The association has 120 members and represents teachers and staff in the school district's collaborative bargaining process.
SSEA President Brad Kindred addressed the School Board on Monday.
Of immediate concern to the SSEA, Kindred said, is the membership's desire for legal and binding words to be added to all district policies. The wish stems from a 2004 lawsuit between the SSEA and the district after the School Board refused to accept a grievance filed by the SSEA.
The grievance challenged a 2004 School Board decision to declare a pay system negotiated with teachers unaffordable.
Part of the settlement, Kindred said, was to add preambles to declare that all district policies were collaboratively done.
"I'd like to see that put on the front burner," Kindred said. "We haven't had any movement on that. We are OK with policies as long as they are legal and binding. We just want a preamble to our policies, a simple statement that states they were arrived at through the collaborative bargaining system."
Superintendent Donna Howell said the Collaborative Bargaining Team, which includes teachers, support staff and administrators, is in the process of reviewing the district policies.
"I know we agreed to all policies as legally binding," Howell said.
The CBT process is a way for a broad sampling of district staff to work together to form policies, and Kindred wanted to reiterate SSEA's faith in the work of the CBT, most notably in its recent negotiations to bring district teachers and support staff to a salary mean. Many district employees received a pay raise.

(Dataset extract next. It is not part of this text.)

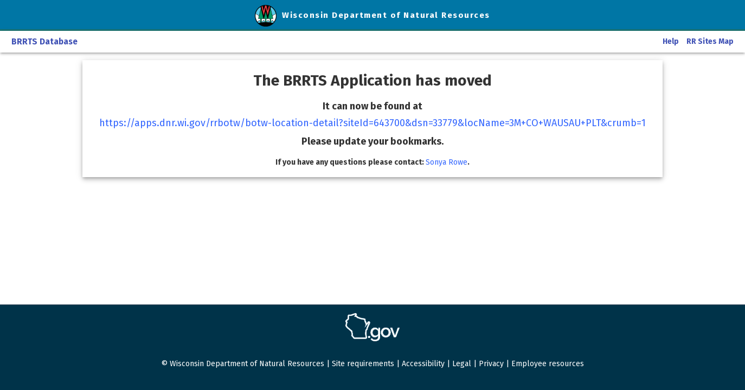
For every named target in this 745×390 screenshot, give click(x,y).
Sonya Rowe (446, 162)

The mean was calculated using salaries from school districts of comparable size, demographic and performance.
Kindred said SSEA would like the CBT process to be more public.
"I know it's a policy that CBT can't speak publicly, but I think it would be helpful for the public to know how we arrived at the mean," Kindred said. "The public stepped up big for us (and passed the mill levy override for pay increases). A lot of people thought we got pretty big raises. I think it would benefit us all for the public to know how they get to the mean."
Kindred said this would be his final year as president of SSEA, and that the board should consider some sort of compensation for the future president because of the time commitment the position requires.